TO THE PEOPLE OF KENTUCKY, ON THE EIGHT OF ELECTION.

No. VII.

Sometimes in his wild way of talking, he would say that gravity was an arrant scoundrel, and he would add—of the most dangerous kind too—because a sly one; and that I verily believed more honest well meaning people were bubbled out of their goods and money by it in one twelvemonth, than by pocket-picking and shop-lifting in seven.

STERNE.

Fellow Citizens—One week has passed without my having addressed you on the inexhaustible subject of our exercise of our invaluable right of suffrage, which has been refused us by our servants; during which time I have been waiting the arrival of the newspapers, in order that by a view of the legislative speeches of the opposers of your right, I might the better give form to some of the unexpressed thoughts which have long floated in my mind.

The last mail arrived without bringing me one of those speeches. The Argus of the 5th inst. however, contains what gratifies me more than all my humble efforts—Mr. Breckenridge's bold, manly, profound, correct and uncontroverted speech on this question, which in my view is more important than any that ever was discussed in the new capitol—a question in which is involved the very existence of one of the fundamental principles of republicanism.

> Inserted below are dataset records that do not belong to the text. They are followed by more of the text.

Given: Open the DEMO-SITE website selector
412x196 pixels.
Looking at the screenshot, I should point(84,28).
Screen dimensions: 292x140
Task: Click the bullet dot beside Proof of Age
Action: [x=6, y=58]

In Mr. Breckenridge's arguments, that I should have indeed after the appearance of this speech, such been ashamed to have pursued the subject further, were it not that I am sensible that the great body of the people occupied by their common avocations and individual concerns generally, read the newspapers for amusement only; they consider newspapers and newspaper writers as evanescent, the mere transient echoes of the thoughts and opinions of the day, and are too apt to take it for granted, that the subject which is not continued is neglected and its object relinquished.

Another consideration prevents my dropping this subject—62 persons who have stood high enough in the public estimation to be chosen to represent the people in the lower house, and between 20 and 30 in the upper house of the legislature, have by their votes pledged their political reputation to make their constituents believe, that by implication (and what I call trick) the people have surrendered their right of election in this present case—a right which stands first in the list of the rights or maxims which is reserved to us in the most explicit manner in the first pages of our compact called the constitution of Kentucky—the representatives of our commonwealth, elected for that express purpose of choosing the man who is to govern our commonwealth.

Although we see but little on this subject in the newspapers against our right, some of which papers are devoted to the interests of those ex-legislators; and although I have not heard a man, woman or child open their mouths in favor of the legislative abandonment of that sacred right since I left Frankfort, I cannot imagine those men or their immediate connections are idle, or will cease their endeavors to puzzle or to poison the public mind on the occasion. Those men who circulated the report that I was crazy, and that my essays were the effusions of a deranged mind, will still be busy.

Crazy, fellow citizens! Yes, to see our rights (of all rights the most precious) ridiculed and go basely trampled on—to see that right made light of, makes me almost as crazy as I was in 1798, '99 and 1800, when I saw the chains forging with which the American people were to be fettered. Although this pen of mine which is apt to give offense to would-be tyrants, is not now so active, not my power or convenience to make exposures, at all equal to what they then were, my mind and my feelings are, and always will be the same when I see our rights prostrated, invaded or endangered.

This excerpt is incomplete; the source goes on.